▶ _DATASET EXTRACT_:

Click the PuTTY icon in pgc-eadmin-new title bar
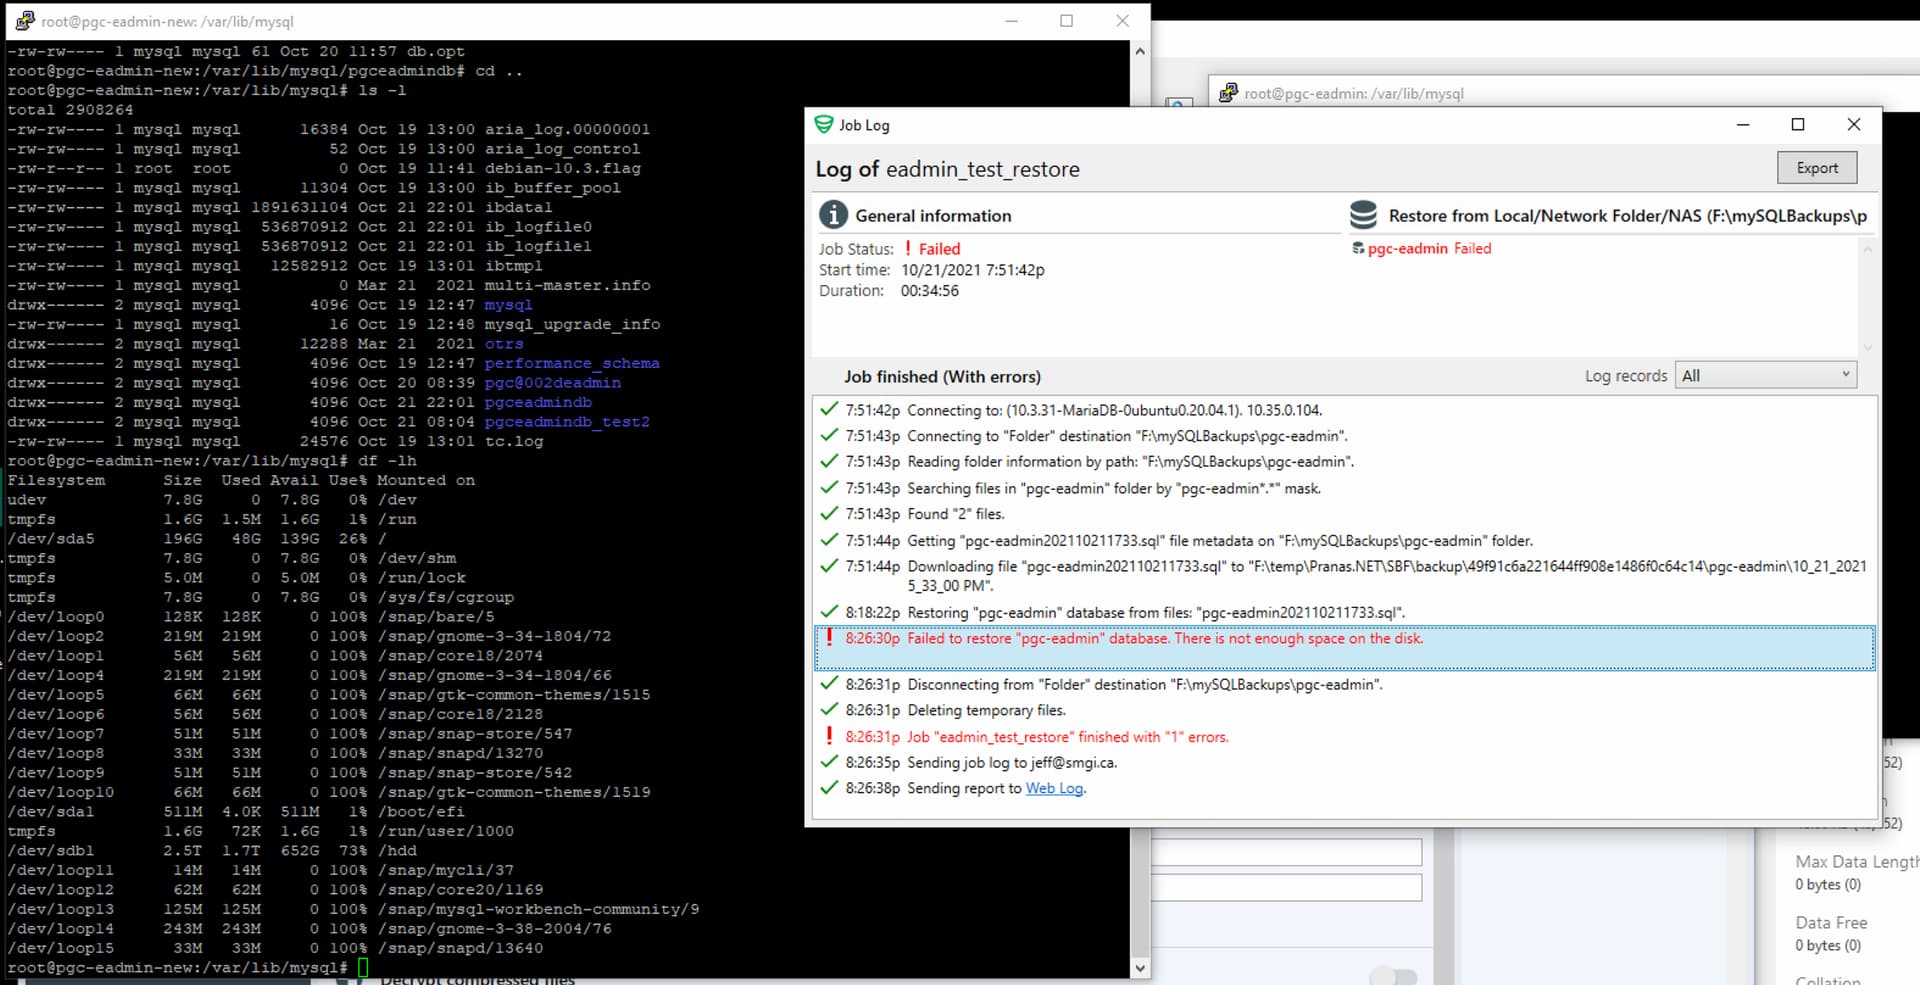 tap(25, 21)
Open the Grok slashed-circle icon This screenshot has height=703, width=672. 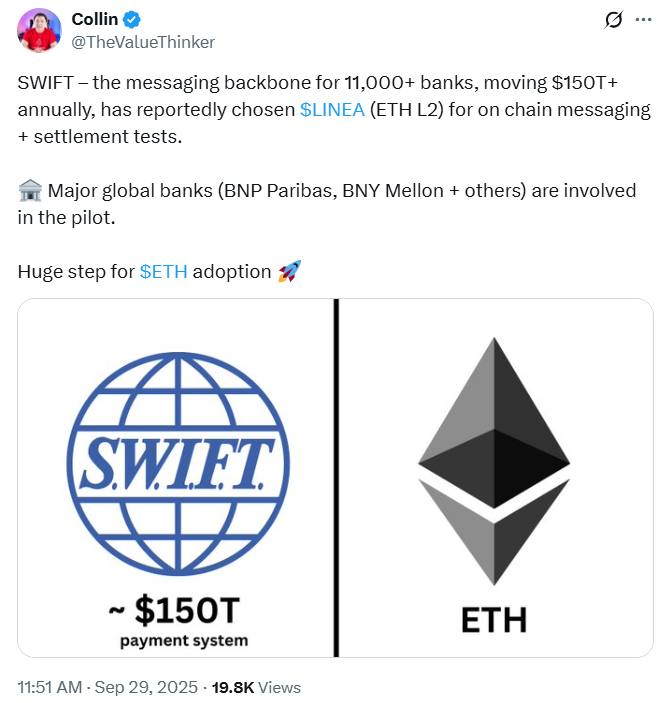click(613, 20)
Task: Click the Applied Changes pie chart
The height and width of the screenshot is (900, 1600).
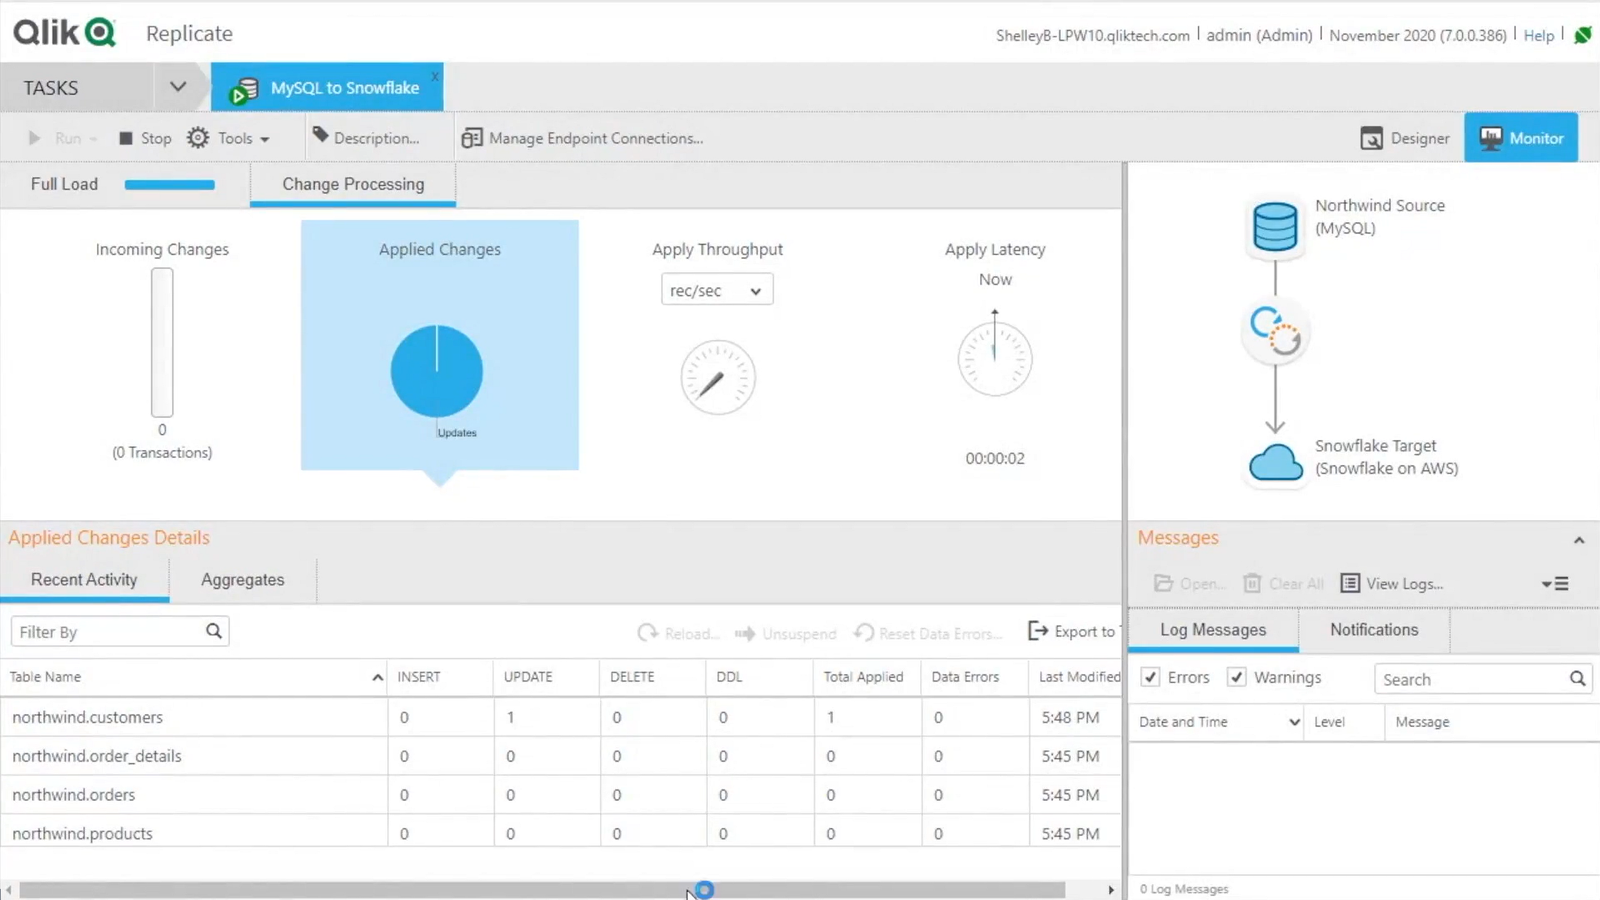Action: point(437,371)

▶ _EXERCISE GOAL_:
Reproduce word for word the part of the items that opens with the line containing "Task: Click the Applied Changes pie chart" and runs through the end of the items, leaving out the pictures.

▶ _FINAL RESULT_:
Task: Click the Applied Changes pie chart
The height and width of the screenshot is (900, 1600).
Action: point(437,371)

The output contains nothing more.